The first step is determining how many accounts in your database are actually valid for outreach during your period of interest—whether that’s a month, a quarter, or the entire fiscal year.

Start with your full list of accounts but exclude those where you don’t have the necessary contact data. Many organizations adopt a strict rule here: an account qualifies only if it has at least two relevant decision-makers or contacts to engage with.

Accounts that fall short of this threshold can be moved into a “suspense list”—a category the research team can gradually enrich over time.

Ensuring the Quality of Contact Data

Not all contacts are created equal.
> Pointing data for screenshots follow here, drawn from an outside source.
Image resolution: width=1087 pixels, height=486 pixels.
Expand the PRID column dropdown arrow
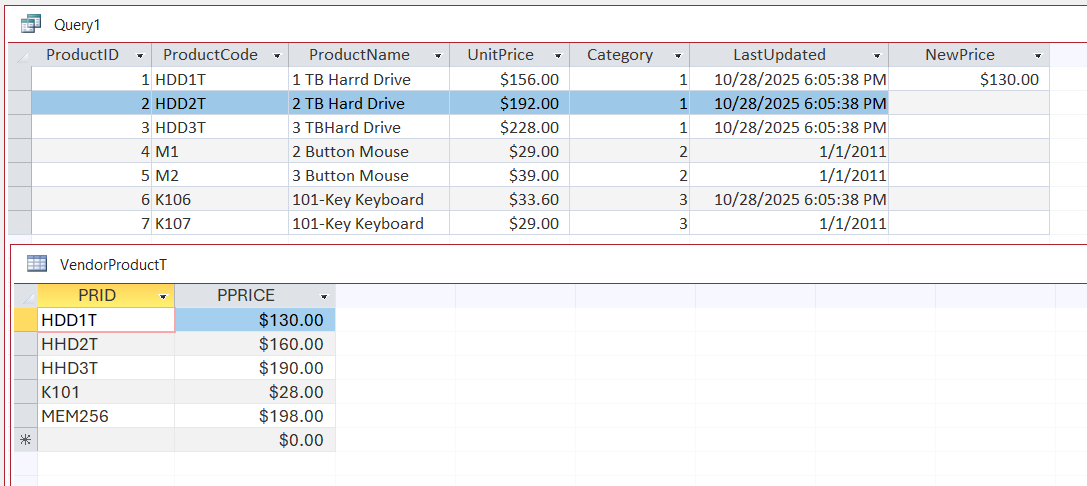pyautogui.click(x=163, y=297)
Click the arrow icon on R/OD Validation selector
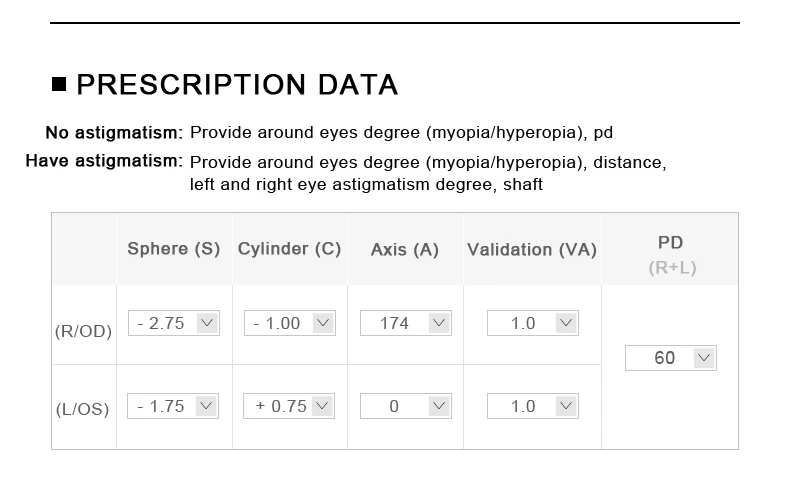The width and height of the screenshot is (790, 492). 566,323
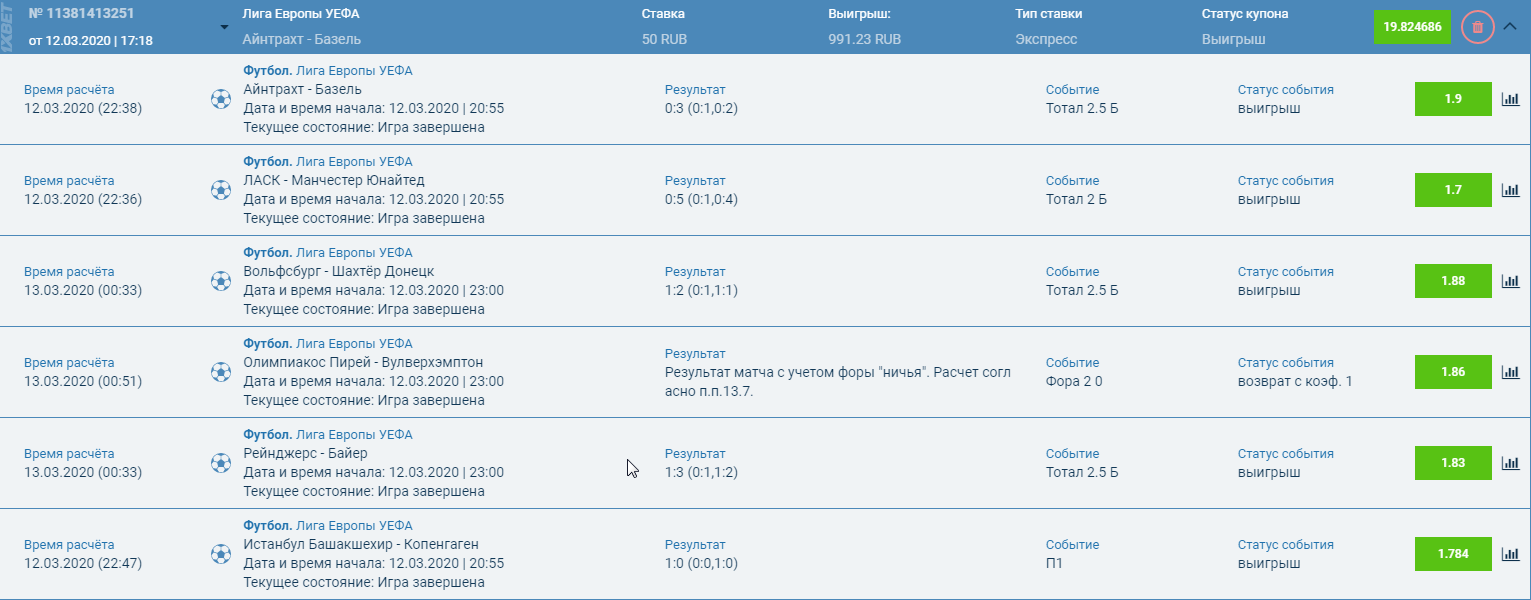Open statistics icon for Истанбул Башакшехир - Копенгаген
The height and width of the screenshot is (600, 1531).
pyautogui.click(x=1510, y=554)
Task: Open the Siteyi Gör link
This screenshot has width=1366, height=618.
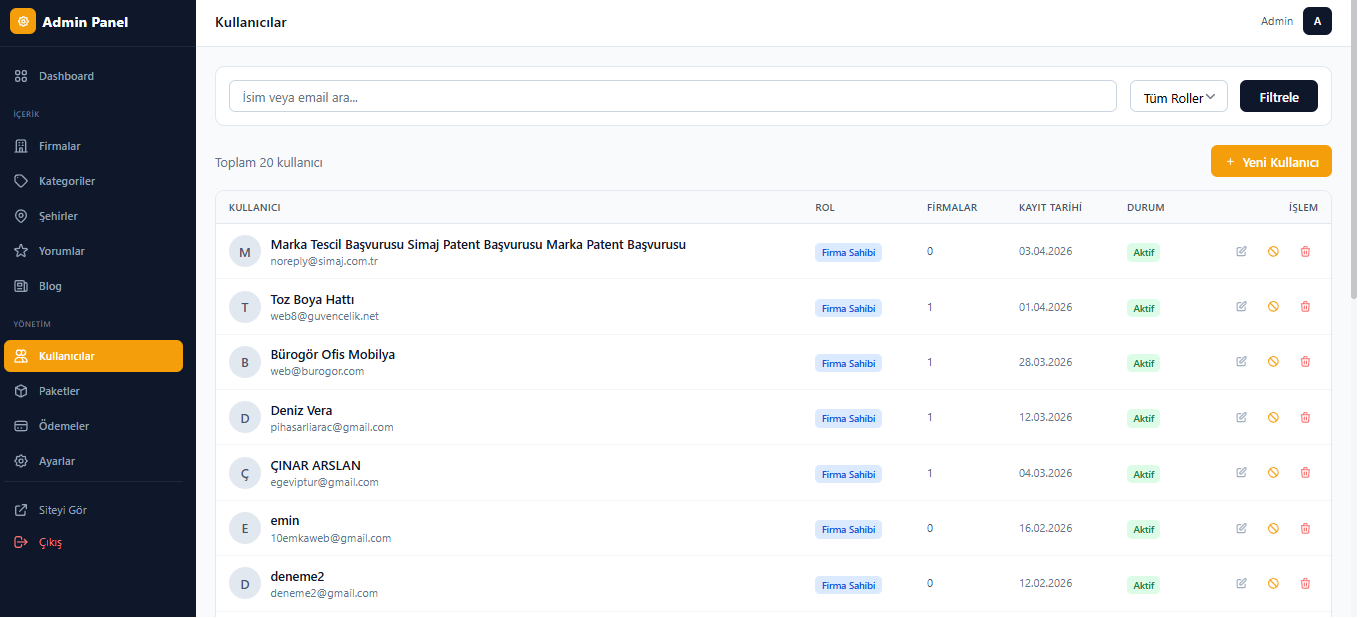Action: [x=62, y=510]
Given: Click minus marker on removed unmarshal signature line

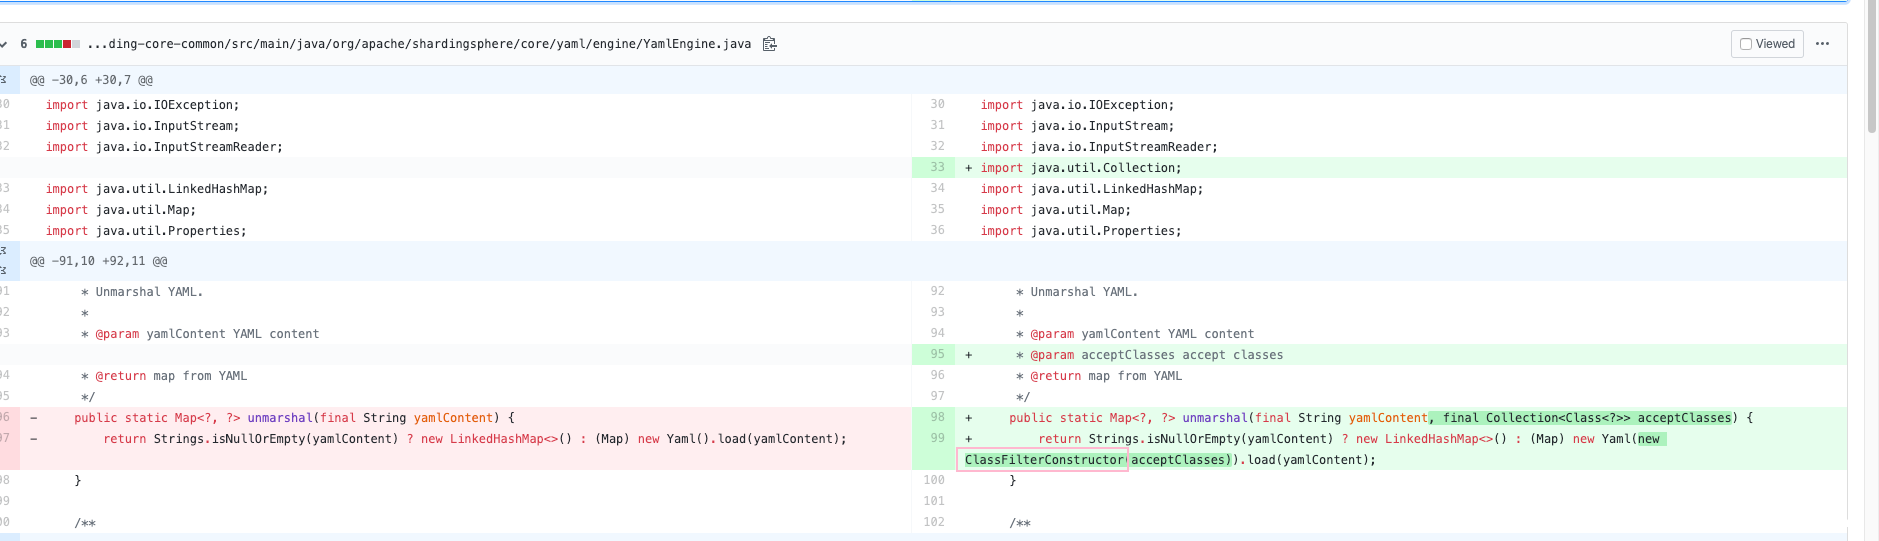Looking at the screenshot, I should point(34,418).
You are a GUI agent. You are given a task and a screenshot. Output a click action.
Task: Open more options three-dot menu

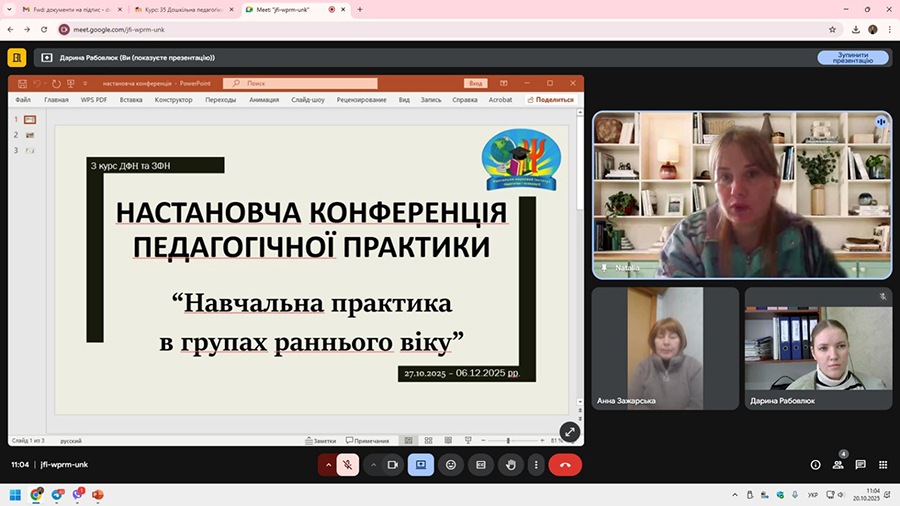tap(537, 464)
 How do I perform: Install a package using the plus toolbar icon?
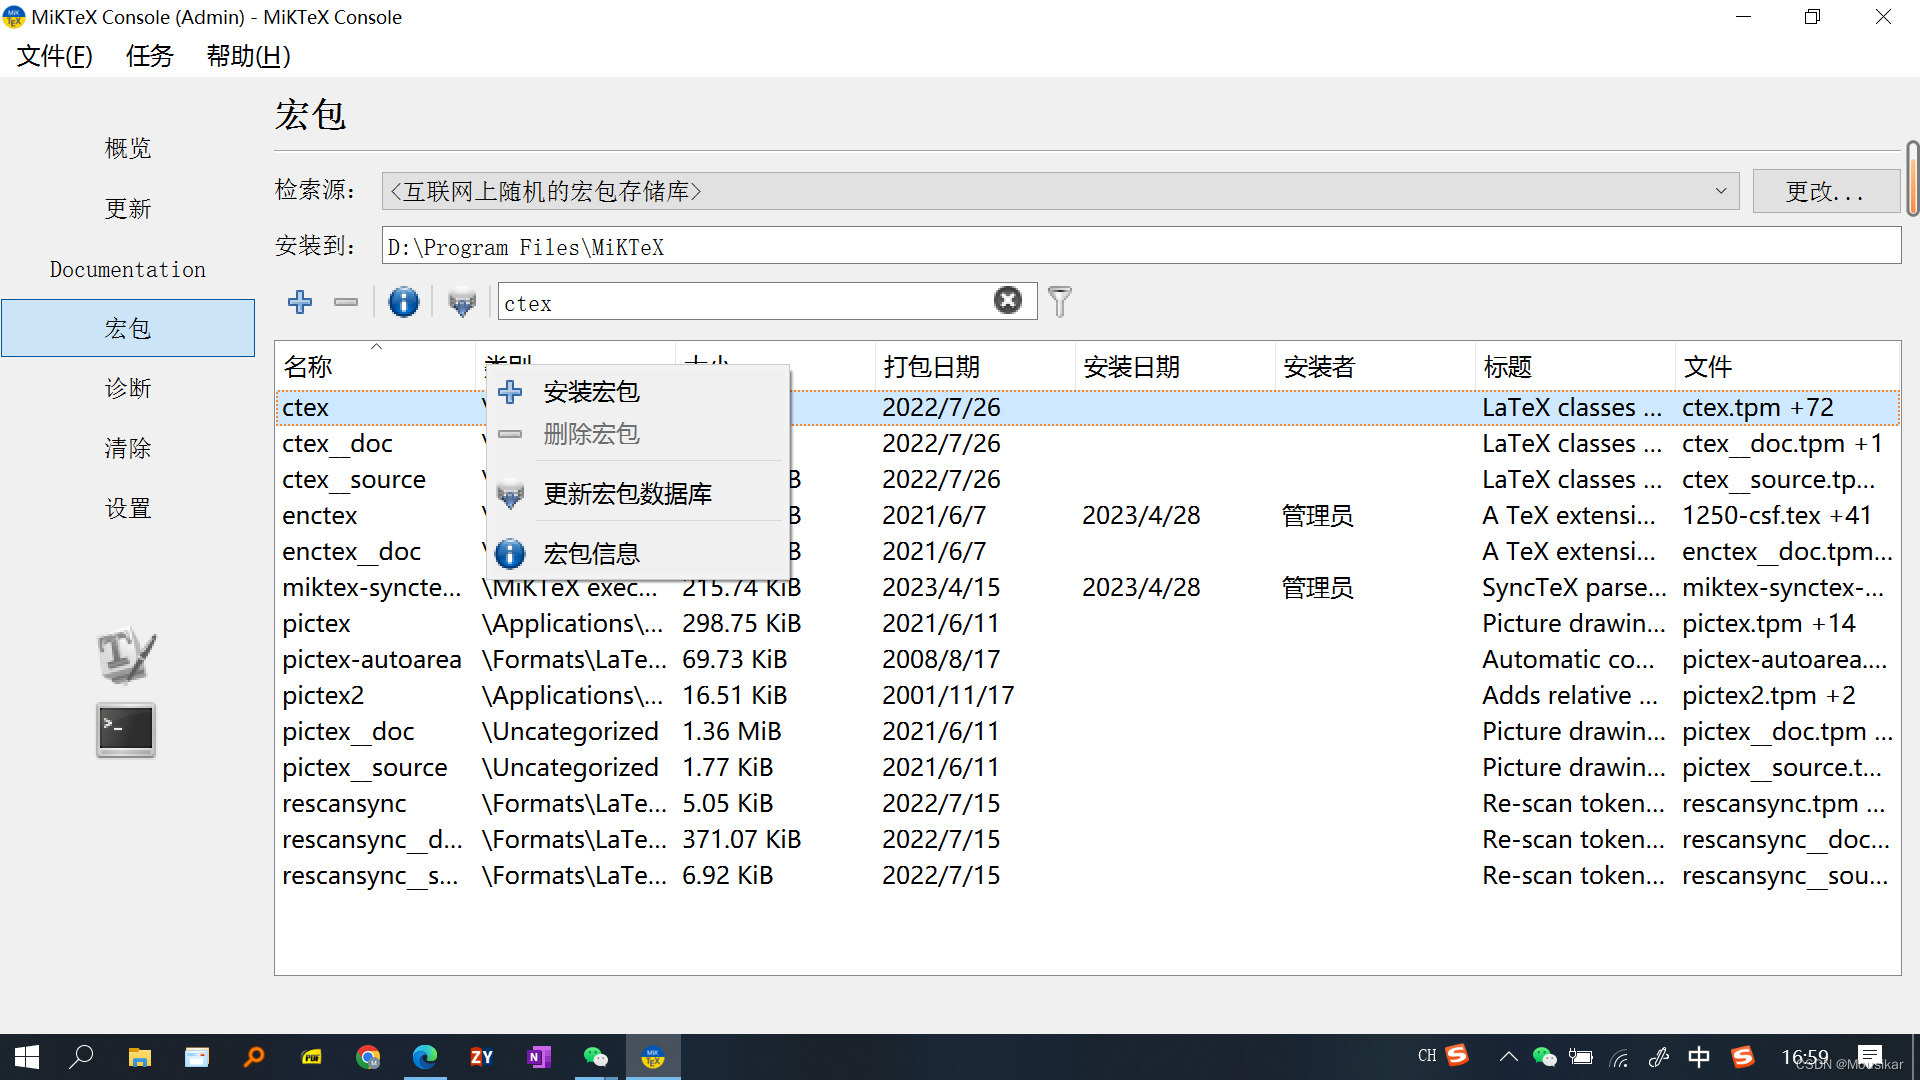pos(299,302)
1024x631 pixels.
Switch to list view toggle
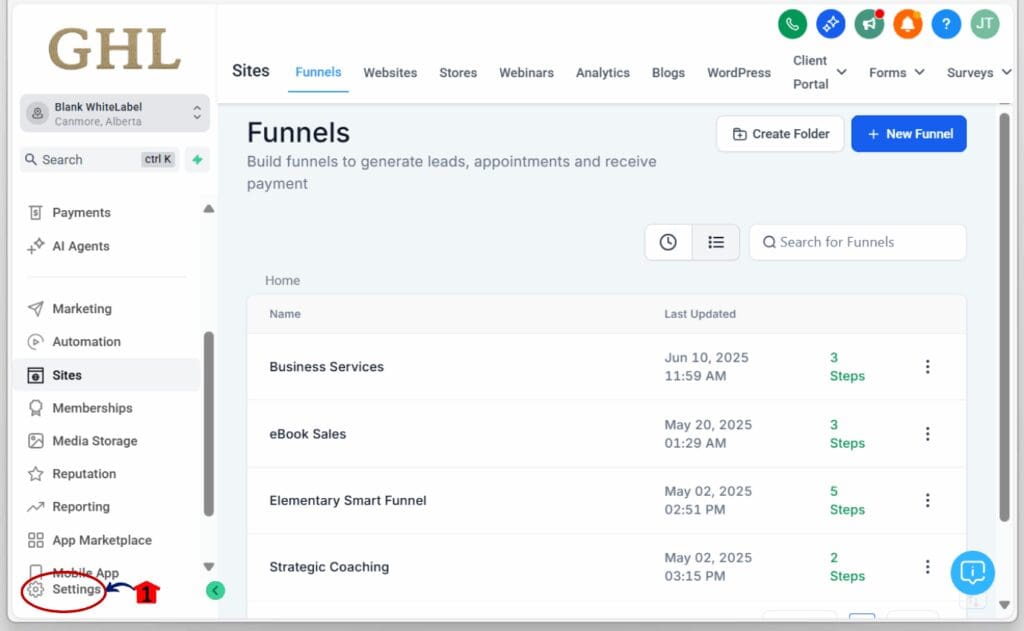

To classify a contact with relevant title, you’ll typically need at least one—or ideally all—of the following data points:

  • Valid email address:
    Enables direct messaging through outbound campaigns.
  • Valid phone number:
    Could be a direct line, mobile, or switchboard for call-based outreach.
  • Valid LinkedIn profile URL:
    Useful for sending connection requests, InMails, or personalized outreach through social channels.

Tracking Outreach Across Channels

Your sales and marketing teams likely use a multi-channel approach for one on one engagement, including:

  • Email outreach from multiple domains or personalized inboxes.
  • Direct calls to verified numbers for relationship building or qualification.
  • Social media engagement, such as LinkedIn connections or InMails to spark initial conversations.

From Data to Visibility

Once your outreach-ready account and contact list is defined, each seller typically conducts their own research to:

  • Identify the right set of contacts to approach within an account.
  • Review previous outreach efforts or existing connections.
  • Gather account insights and craft a personalized point of view for the account.

This personalization process is one of the most time-intensive tasks from a sales perspective. Sellers must synthesize raw data, verify contact relevance, align messaging, and ensure they’re not duplicating previous efforts—all while striving to engage contacts. 

Why This Metric Matters

Knowing what percentage of your accounts are being actively outreached helps uncover two critical insights:

  • Coverage efficiency – Are your teams spending their time across accounts or just focused on a few accounts?
  • Social media engagement, such as LinkedIn connections or InMails to spark initial conversations.

By regularly comparing your total outreach-ready accounts with the number of accounts actually engaged, you gain a measurable snapshot of your team’s reach—and a roadmap for scaling more efficiently.

Metrics and Dashboards for Measuring Outreach

To make this process actionable, you can track a few key metrics within your CRM or sales engagement platform:

  • Outreach Coverage (%):

    Outreach Coverage=Number of Accounts Outreached/Total Outreach-Ready Accounts×100
  • This tells you what fraction of your potential market has had at least one meaningful touchpoint during a given time frame. 
  • Contact-Level Engagement Rate:The percentage of individual contacts within accounts who received outreach attempts (email, call, or social).
  • Seller Coverage Distribution:
    Shows how evenly your team’s outreach efforts are spread across accounts—useful to find under-touched accounts.
  • Channel Effectiveness Mix:Breaks down how many engagements came from email, calls, or social outreach via LinkedIn, helping refine channel strategy.

Dashboards combining these metrics can offer instant visibility into where your outreach program stands today—allowing leaders to set clear goals, balance workloads across teams, and identify market segments that are under-engaged or overlooked.